The raw sequence files generated (.fastq files) underwent quality control analysis using FastQC tool Version 0.11.8 using default settings (http://www.bioinformatics.babraham.ac.uk/projects/fastqc/). To remove the adapter sequences, cutadapt (version 1.4) was used29. The mapping of paired-end reads was performed using STAR (version 2.5)30 on reference genome Oar_v3.1 (GCA_000298735.1) from Ensembl (http://www.ensembl.org/Ovis_aries/Info/Index). The quantification of transcripts expressed for each replicate of the sequenced samples was performed using HTSeq-Count algorithm DESeq. 231 was used to perform the differential expression analysis. Genes with a false discovery rate (FDR) less than 0.05 were considered as differentially expressed genes (DEGs). Raw data associated with this project are deposited in the GenBank’s Sequence Read Archive (SRA) under the accession Bioproject number PRJNA528905.

Enriched pathway analysis

The STRING software (v 11 http://string-db.org/) was used to identify canonical pathways using the dataset of 314 DEGs identified between HSG group and the CTR one with a false discovery rate (FDR) <0.05. We set the interaction score as 0.9, the highest value permitted by the software to avoid false positive. The significance of the canonical pathway was measured with the p-value and the ratio of DEG/number of genes in the pathway

Unsigned weighted correlation networks analysis (WGCNA)

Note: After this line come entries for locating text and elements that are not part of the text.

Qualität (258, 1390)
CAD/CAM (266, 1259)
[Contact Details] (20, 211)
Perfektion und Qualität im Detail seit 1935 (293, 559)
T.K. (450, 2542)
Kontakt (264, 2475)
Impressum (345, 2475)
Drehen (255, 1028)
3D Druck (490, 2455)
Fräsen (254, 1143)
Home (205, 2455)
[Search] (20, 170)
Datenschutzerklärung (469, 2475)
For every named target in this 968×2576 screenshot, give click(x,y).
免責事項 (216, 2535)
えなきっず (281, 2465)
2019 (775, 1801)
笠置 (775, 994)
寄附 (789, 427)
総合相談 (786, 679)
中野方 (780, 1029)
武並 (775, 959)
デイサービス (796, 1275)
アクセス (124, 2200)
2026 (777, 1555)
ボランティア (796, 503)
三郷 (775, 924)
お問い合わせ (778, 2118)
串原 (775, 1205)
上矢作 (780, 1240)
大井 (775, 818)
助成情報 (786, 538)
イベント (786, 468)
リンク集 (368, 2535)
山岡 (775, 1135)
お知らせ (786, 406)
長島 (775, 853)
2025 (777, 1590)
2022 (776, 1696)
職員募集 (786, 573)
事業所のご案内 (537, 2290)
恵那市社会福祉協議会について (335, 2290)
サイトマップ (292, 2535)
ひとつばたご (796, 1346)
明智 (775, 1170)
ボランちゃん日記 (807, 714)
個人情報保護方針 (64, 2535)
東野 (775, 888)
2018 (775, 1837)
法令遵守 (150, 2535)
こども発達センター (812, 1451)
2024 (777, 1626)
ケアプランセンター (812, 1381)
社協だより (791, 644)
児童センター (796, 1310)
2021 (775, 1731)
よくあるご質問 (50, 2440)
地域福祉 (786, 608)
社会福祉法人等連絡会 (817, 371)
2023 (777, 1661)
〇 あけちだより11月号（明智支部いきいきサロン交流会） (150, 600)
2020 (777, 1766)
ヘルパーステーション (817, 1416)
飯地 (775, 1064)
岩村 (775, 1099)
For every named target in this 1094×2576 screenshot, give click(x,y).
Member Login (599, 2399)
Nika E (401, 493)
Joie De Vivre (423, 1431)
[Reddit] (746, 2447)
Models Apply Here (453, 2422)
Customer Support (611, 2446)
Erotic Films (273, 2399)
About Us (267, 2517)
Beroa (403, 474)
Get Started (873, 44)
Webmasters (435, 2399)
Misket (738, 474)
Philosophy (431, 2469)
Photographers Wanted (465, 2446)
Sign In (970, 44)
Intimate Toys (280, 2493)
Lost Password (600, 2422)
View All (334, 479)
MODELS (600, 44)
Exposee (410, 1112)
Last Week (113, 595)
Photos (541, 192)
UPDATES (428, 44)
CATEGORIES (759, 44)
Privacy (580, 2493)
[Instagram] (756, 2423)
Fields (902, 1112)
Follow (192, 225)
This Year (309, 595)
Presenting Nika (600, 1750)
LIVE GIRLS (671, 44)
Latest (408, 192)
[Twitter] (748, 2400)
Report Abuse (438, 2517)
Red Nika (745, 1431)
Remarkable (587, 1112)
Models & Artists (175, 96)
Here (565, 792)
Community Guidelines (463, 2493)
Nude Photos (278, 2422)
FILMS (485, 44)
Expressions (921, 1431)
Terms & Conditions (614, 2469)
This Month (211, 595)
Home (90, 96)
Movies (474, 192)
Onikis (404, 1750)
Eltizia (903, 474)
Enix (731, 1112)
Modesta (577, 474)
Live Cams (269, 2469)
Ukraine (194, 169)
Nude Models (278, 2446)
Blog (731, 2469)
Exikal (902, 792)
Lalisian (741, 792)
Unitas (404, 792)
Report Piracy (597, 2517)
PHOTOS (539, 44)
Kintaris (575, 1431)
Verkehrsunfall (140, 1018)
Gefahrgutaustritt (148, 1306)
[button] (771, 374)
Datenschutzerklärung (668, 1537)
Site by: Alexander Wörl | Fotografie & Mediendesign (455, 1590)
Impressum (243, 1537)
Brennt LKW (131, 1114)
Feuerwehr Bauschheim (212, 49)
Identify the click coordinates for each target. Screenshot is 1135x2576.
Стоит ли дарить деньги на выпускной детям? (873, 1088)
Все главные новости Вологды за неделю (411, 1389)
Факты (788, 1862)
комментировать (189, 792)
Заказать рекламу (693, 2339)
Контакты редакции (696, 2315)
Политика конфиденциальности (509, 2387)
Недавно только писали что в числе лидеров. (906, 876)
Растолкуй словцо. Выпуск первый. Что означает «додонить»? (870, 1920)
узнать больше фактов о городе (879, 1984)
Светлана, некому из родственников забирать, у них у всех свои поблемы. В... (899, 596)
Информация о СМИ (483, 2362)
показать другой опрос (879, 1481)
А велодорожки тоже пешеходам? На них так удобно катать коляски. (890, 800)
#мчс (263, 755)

We used the unsigned WGCNA32,33 to perform the hierarchical clustering and identify co-expressed genes (“hub genes”), which may have main regulatory functions and/or major impact on our candidate genes. In detail, an adjacency matrix was first created between pairs of all expression values, before to be replaced with the weighted adjacency matrix obtained by raising the correlations to the power of 7 (Fig. 3C). The weighted adjacency matrix was then transformed into a topological overlap matrix (TOM), which allow the calculation of dissimilarity values used to minimize effects of spurious associations. The result was used as input for the linkage hierarchical clustering and the modules (clusters of highly interconnected genes) were identified in the resulting dendrogram through a dynamic hybrid tree cutting algorithm (DynamicTreeCut algorithm).

Using the module eigengene values, we finally estimated the relationships between each module and the lactose amount of each one of the ten samples used in the RNAseq experiment by calculating the Pearson’s correlation values. Modules were filtered out using a correlation value >0.45 and p.value <0.05. Interesting modules were in deep investigated.

Statistics

GraphPad Prism (GraphPad v.6 Software, La Jolla, CA, USA) was used for statistical analysis. Differences in cell subsets from peripheral blood and plasma samples were assessed using Student’s t-test.